I’ve been married twice. I’ve been divorced twice. In my marriages, for some reason, I wound up taking many of those traditionally female roles. When my daughters were young, I ironed their clothes, got them dressed, and fed them breakfast as part of getting them ready for school. In my last marriage, my wife made twice as much (more like three times as much at times) money as I did, worked longer hours, had more responsibilities that kept her away from the home, and still had time to be a great wife, mother, budgeter, and checkbook balancer.

I say all of that to say, yes, I am a male chauvinist about some things, but I fall far shy of being a pig. I’m also empathetic towards the plight of women in the world and attempt to support their equality in small ways that I can do on a daily basis. And I’m a bit of a curmudgeon.

I have been thinking about A Day Without A Woman, and decided to blog about it not from the perspective of a man (although I’m sure it’s in there somewhere). I want to talk about it from the perspective of a school administrator doing a teacher observation.

With that in mind, let’s start with the reinforcement areas. In teacher-speak, that means the things that appeared to go well.

  • Getting the word out – It appears that nearly everyone knew that March 8 was A Day Without A Woman Day. Some within my own circle of influence were not aware that this was part of a larger experience called the International Women’s Day (and that included women). But, it got pretty good news coverage, and that coverage was mostly positive.
  • Being inclusive – One of the complaints about the International Women’s Day in general is that it is mostly the work of women who identify themselves as Liberal or on the Left. That is not always the case, but it is the perception. For this event, there seemed to be a push for all women, regardless of political views, to participate. Kudos.

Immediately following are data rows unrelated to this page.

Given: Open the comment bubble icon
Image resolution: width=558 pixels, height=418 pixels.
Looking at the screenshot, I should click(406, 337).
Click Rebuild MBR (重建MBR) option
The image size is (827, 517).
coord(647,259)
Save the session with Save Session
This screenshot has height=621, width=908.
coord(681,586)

Then come those pesky areas of refinement. Again, this is teacher-speak for the areas that could have gone better, or flat-out failed.

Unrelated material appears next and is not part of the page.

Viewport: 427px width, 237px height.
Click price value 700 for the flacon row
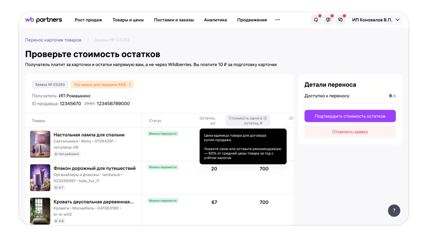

  • From my perspective, there was no adequate alternative plan. Obviously, not every woman can take the day off and leave their workforce hanging. Small businesses depend on revenues every single day just to survive. Emergency services still have to operate. Teachers are still expected to teach.
    • One alternative was to shop at women-owned businesses, or businesses run by women. Great idea.  Who are they? I would have shopped there as a man just to support them. I would shop there more often. But I have no idea who they are in my area.
    • Another alternative was to wear red.  Really? A strong statement of equality comes from a fashion accessory? How many people even knew that red scarf or blouse or pair of shoes meant “I wish I could have taken off work, but I’m still standing with others”?
    • I wish more emphasis had been placed on getting women from all walks of life to email or call their legislators.  I know some did this, but it wasn’t evident to me as an observer that it was the larger push.
  • One of the things we look for with assessments in the classroom are the end results.  You gave a test.  Great.  What happened? With the Women’s March after the Inauguration, the results were immediate. They were visceral. Women all over the world, not just in DC, marched in solidarity. Seeing nearly half a million women in DC was a powerful visual on the news. Seeing that repeated in cities all across the country and in other nations was also fantastic.  A Day Without A Woman was very hard to gauge for success. Here are the questions I would ask as an evaluator in the classroom:
    • How many women stayed home?  There is nothing in your data that tells me how widespread this action was.
    • What differences did you see between blue cities and red rural areas?
    • Did you get involvement from women who would not ordinarily support this cause? In other words, to use Seth Godin’s phrase, how has your idea spread?
    • In women-owned or women-run businesses, did they see a significant increase in sales that day? To my mind, and I have said this before, it appeared to be more of a “no one buy gas on  Tuesday” kind of protest. One day isn’t even going to register as a blip on the revenue screen. Do you have evidence that this worked better than everyone jumping up and down all at once in the Western hemisphere in order to get the earth off its orbit?
    • After what appeared to be such a rousing success with the march, this appeared to be an action taken because women were tired of doing real protests. More like “calling it in” than actually promoting change. Show me evidence that would tell me I am way off base.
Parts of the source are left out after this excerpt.